Apple Says Future iPhones Will Share Owner's Location When 911 Is Called

Apple Says Future iPhones Will Share Owner's Location When 911 Is Called

Apps such as Uber, "Pokemon Go" and Snapchat can pinpoint where users are down to the side of a block.

Emergency responders are sometimes dispatched a mile or more away from a caller's location.

In a press release Monday, the company outlined how iPhones running iOS 12 will be able to share location data automatically and securely with first responders when you dial 911.

“911 telecommunicators do extraordinary work managing millions of emergencies with little more than a voice connection, ” said RapidSOS CEO, Michael Martin.
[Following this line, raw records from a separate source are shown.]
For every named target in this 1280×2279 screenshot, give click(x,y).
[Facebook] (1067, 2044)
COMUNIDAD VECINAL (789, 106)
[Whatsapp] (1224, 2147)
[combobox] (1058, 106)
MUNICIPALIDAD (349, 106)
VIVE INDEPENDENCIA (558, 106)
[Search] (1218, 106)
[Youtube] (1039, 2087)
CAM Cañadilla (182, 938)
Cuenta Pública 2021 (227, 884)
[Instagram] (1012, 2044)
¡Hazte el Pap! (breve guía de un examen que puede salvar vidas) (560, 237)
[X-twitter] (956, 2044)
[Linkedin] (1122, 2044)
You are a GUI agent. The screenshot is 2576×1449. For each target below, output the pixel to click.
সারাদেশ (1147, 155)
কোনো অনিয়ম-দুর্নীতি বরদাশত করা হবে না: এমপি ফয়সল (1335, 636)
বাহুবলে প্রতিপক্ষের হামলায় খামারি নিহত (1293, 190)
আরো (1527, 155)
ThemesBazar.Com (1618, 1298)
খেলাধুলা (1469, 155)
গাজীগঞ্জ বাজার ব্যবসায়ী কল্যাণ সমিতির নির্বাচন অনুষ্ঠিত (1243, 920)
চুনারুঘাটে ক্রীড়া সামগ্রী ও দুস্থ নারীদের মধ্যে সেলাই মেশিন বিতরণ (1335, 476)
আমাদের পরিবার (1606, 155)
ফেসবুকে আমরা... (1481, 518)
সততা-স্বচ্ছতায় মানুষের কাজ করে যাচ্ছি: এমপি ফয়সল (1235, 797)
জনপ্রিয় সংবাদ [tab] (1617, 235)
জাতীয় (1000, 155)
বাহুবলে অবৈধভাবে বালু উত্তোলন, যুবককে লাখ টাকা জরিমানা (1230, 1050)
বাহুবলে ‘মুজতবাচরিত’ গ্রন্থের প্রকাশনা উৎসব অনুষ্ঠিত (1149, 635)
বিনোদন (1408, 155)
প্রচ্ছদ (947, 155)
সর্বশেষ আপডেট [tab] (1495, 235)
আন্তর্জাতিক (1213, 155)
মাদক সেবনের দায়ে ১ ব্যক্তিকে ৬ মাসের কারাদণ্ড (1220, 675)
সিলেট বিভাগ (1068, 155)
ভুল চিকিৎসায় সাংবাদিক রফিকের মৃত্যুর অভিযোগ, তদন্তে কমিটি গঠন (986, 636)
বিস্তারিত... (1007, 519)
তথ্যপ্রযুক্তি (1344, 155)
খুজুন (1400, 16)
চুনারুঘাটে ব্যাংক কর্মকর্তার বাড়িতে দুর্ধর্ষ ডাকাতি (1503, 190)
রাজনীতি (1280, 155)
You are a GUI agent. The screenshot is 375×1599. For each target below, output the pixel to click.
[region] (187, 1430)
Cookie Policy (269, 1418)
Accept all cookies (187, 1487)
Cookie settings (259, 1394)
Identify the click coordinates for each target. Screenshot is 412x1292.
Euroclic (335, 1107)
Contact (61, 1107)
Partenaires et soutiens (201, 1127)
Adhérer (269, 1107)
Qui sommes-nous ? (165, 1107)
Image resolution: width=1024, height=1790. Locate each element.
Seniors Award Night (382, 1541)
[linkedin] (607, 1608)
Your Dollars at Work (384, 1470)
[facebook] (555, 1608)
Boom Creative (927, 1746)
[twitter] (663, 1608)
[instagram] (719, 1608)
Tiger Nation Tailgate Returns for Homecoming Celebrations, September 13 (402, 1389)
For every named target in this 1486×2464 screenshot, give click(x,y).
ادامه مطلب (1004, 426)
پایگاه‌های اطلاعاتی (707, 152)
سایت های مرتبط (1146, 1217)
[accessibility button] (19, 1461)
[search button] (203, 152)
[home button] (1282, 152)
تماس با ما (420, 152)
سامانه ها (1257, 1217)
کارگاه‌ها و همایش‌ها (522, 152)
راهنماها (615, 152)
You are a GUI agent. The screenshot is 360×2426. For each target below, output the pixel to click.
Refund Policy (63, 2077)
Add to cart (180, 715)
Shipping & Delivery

"In the case of Apple, we receive the location information from Apple-it's really their location technology that comes to play", Ekl said. Wireless companies like AT&T and Verizon transmit the location of the cell tower closest to a caller with 911 calls, but that often isn't enough to go on, especially in a dense city like San Francisco.

"It obviously elevates our platform and makes it possible to reach a whole other audience and get it out to every 911 center in the country".

"Communities rely on 911 centers in an emergency, and we believe they should have the best available technology at their disposal", said Tim Cook, Apple's CEO. "Really, our core expertise is how to integrate new data sources and supplemental data with existing 911 systems".

A feature known as Hybridized Emergency Location is already being implemented by Apple, which enables in estimating the location of an iPhone caller for providing services during an emergency through the use of radios. Doing so should improve response times.

San Francisco has until very recently struggled with a more prosaic problem: getting the phone answered by a dispatcher promptly. Emergency professionals call this window the "golden hour". In fiscal years 2016 and 2017, only 74 percent of all calls were answered in 10 seconds.

While the crux of this new system is that Apple is automatically sharing location services, the company is stressing privacy as well, ensuring that the data collected is available to only one party and for a very specific objective.

San Francisco's call center will test a version of the system before committing to updating its software, Gornitsky said. However, getting locations is often hard - the nature of the incident, for instance, might mean the caller can not talk. They might be in medical distress, or unable to speak because it would put them in danger. Tom Wheeler said, "This is going to save a lot of lives".

The companies announced the feature June 18 at the National Emergency Number Association (NEMA) conference in Nashville.